> **EXERCISE DESCRIPTION**
Repeat exactly the lines from the first line of the records through the line containing "You are a computer-use agent. Screen", and nothing more.

== == ==

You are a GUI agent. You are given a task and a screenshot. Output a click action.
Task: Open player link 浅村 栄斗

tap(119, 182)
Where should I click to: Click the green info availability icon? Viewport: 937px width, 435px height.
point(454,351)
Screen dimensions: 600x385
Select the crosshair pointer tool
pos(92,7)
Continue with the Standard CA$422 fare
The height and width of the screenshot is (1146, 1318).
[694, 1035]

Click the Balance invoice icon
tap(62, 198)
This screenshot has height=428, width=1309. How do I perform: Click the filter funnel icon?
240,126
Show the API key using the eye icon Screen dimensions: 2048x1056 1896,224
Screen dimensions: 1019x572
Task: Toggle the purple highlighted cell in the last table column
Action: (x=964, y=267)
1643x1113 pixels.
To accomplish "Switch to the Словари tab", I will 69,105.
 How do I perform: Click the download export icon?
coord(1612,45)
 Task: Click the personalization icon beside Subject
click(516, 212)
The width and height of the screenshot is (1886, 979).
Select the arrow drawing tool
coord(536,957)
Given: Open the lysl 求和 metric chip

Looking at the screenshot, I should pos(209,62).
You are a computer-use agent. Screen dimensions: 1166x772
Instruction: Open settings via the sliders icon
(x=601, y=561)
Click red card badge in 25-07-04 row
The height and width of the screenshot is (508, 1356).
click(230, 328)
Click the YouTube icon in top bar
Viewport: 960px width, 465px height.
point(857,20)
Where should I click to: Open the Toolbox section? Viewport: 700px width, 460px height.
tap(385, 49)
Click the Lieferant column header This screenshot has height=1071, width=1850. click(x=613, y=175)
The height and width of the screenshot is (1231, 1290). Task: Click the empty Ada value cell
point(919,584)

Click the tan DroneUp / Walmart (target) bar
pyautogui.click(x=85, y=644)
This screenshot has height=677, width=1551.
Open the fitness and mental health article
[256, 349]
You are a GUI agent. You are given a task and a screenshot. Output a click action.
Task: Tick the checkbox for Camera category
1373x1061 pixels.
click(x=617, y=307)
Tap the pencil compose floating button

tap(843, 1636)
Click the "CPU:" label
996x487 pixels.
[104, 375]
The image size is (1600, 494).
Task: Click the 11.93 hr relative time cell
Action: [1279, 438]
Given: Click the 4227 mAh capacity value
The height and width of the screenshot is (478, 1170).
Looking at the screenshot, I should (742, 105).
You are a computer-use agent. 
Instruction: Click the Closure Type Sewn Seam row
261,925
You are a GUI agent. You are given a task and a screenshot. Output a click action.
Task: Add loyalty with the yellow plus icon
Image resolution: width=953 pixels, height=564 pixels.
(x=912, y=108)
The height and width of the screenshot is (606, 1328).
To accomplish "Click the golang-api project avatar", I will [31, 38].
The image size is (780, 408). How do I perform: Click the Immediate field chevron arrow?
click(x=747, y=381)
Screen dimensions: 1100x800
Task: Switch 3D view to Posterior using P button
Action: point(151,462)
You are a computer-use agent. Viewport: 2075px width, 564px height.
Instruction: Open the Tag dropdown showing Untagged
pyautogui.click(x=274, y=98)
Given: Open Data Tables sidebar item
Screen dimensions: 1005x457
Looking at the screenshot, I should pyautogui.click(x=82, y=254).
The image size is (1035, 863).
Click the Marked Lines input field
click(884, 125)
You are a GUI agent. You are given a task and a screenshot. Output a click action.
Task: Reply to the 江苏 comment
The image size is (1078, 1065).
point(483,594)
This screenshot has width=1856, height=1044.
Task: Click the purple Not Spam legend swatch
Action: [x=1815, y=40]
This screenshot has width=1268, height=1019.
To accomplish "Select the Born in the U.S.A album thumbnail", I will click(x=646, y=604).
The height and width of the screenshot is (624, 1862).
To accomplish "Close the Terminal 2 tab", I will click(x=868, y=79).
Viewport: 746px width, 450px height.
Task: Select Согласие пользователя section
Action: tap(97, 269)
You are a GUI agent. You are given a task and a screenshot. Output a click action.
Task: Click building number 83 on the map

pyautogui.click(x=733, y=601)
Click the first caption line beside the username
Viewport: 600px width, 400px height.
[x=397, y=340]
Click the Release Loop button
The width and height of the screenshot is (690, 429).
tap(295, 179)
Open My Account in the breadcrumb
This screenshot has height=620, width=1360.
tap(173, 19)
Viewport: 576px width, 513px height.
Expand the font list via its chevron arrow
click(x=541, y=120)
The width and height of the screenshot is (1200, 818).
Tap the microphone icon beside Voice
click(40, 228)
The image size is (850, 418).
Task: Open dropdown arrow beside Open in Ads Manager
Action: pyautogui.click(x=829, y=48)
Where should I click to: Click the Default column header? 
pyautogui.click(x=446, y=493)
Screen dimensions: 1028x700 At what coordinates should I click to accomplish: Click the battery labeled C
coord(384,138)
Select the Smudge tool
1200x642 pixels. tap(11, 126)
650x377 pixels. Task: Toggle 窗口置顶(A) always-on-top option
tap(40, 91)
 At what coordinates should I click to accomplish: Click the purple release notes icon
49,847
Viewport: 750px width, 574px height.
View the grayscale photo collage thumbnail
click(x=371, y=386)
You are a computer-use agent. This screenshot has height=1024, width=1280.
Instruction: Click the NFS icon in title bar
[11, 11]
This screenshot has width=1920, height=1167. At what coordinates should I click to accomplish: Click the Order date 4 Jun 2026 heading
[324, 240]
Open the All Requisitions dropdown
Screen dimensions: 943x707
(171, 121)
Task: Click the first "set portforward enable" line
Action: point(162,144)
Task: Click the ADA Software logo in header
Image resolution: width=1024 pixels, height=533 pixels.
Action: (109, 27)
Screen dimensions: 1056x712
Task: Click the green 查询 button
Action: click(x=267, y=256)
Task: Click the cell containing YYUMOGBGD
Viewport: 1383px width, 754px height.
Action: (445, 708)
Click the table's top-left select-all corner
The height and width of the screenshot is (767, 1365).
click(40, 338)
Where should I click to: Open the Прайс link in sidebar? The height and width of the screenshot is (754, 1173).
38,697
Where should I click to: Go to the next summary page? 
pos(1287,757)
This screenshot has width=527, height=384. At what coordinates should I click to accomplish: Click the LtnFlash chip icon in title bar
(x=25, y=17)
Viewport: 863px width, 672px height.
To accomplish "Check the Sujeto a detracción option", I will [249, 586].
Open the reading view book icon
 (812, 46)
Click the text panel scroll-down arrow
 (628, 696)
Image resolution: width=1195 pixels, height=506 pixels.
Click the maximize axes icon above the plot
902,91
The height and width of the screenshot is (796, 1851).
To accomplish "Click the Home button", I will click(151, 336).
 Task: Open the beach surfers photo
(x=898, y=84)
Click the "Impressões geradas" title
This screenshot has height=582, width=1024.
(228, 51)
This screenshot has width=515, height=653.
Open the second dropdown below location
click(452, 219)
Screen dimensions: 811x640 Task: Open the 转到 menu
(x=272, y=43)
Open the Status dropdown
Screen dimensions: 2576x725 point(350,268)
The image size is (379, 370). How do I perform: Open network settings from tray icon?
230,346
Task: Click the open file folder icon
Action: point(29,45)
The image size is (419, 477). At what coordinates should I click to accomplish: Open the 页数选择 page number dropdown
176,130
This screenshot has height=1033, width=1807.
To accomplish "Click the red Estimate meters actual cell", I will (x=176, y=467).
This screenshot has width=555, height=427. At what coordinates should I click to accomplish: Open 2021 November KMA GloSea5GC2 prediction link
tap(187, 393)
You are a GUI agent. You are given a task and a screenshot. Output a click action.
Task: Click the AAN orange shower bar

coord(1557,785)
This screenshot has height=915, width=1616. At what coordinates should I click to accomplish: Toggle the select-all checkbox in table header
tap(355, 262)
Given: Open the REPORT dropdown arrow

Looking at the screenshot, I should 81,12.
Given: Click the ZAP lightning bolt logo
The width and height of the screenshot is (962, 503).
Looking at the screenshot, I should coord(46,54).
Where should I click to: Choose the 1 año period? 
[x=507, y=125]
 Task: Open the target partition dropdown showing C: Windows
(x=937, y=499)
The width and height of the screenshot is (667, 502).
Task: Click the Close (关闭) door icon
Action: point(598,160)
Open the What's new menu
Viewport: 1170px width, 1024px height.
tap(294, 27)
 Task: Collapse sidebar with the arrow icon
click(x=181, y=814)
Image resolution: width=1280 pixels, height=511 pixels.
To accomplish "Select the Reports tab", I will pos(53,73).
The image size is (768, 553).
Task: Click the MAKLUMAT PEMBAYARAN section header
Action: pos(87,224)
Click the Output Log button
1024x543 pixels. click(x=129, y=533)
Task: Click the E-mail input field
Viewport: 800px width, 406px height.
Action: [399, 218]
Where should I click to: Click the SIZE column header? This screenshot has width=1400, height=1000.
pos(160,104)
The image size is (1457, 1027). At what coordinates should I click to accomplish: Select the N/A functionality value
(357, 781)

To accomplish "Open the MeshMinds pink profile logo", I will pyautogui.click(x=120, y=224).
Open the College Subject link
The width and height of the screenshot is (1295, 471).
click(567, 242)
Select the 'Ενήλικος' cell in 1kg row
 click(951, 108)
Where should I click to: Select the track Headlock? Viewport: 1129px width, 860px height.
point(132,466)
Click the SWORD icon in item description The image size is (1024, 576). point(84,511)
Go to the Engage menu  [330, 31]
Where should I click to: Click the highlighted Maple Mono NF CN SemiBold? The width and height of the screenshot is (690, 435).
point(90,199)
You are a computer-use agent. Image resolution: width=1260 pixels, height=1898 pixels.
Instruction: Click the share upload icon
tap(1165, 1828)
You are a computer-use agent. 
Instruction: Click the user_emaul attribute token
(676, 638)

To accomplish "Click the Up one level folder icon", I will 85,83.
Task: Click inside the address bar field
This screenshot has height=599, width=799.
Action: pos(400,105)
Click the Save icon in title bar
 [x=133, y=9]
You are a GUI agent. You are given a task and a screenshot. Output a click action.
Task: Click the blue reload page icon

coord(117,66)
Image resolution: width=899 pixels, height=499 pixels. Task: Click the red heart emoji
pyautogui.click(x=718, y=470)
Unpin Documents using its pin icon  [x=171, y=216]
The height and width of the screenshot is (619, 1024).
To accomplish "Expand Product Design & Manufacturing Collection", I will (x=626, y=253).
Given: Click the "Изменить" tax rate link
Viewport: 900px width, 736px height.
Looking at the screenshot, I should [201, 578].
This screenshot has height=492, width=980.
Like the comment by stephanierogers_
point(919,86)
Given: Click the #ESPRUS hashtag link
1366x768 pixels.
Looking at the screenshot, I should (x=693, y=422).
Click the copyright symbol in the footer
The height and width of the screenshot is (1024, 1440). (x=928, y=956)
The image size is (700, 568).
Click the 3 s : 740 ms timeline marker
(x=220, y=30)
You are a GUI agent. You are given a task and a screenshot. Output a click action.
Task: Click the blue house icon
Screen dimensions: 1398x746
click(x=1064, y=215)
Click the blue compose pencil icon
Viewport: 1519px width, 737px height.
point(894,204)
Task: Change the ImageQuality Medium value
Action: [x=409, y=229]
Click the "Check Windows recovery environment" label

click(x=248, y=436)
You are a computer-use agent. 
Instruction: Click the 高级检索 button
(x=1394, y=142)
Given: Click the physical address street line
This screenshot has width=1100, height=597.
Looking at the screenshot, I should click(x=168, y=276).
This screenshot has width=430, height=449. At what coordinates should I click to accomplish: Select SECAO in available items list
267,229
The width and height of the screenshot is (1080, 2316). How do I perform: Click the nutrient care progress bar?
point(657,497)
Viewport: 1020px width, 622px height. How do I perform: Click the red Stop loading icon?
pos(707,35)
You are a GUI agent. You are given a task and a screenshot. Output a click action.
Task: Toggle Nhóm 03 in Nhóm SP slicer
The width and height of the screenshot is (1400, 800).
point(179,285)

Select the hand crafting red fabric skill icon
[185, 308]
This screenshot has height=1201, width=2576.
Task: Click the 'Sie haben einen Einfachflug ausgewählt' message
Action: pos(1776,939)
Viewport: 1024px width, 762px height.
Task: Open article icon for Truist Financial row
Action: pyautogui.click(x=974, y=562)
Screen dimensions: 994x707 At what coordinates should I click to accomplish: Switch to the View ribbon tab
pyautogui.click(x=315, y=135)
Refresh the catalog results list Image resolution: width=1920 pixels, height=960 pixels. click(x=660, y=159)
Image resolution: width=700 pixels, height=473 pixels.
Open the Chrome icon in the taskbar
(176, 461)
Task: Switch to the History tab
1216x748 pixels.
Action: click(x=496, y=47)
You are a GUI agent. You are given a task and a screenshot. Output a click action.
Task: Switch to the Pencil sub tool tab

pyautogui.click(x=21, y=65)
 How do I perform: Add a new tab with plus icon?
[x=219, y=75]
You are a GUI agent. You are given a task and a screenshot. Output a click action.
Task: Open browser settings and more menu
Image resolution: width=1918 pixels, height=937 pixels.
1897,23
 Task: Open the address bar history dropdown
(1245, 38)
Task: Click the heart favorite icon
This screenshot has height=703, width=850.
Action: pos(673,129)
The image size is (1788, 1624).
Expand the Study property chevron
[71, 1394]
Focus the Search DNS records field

== == ==

> **ANSWER**
You are a GUI agent. You are given a task and a screenshot. Output a click action.
Task: Open player link 浅村 栄斗

tap(119, 182)
Where should I click to: Click the green info availability icon? Viewport: 937px width, 435px height.
point(454,351)
Screen dimensions: 600x385
Select the crosshair pointer tool
pos(92,7)
Continue with the Standard CA$422 fare
The height and width of the screenshot is (1146, 1318).
[694, 1035]

Click the Balance invoice icon
tap(62, 198)
This screenshot has height=428, width=1309. How do I perform: Click the filter funnel icon?
240,126
Show the API key using the eye icon Screen dimensions: 2048x1056 1896,224
Screen dimensions: 1019x572
Task: Toggle the purple highlighted cell in the last table column
Action: (x=964, y=267)
1643x1113 pixels.
To accomplish "Switch to the Словари tab", I will 69,105.
 How do I perform: Click the download export icon?
coord(1612,45)
 Task: Click the personalization icon beside Subject
click(516, 212)
The width and height of the screenshot is (1886, 979).
Select the arrow drawing tool
coord(536,957)
Given: Open the lysl 求和 metric chip

Looking at the screenshot, I should pos(209,62).
You are a computer-use agent. Screen dimensions: 1166x772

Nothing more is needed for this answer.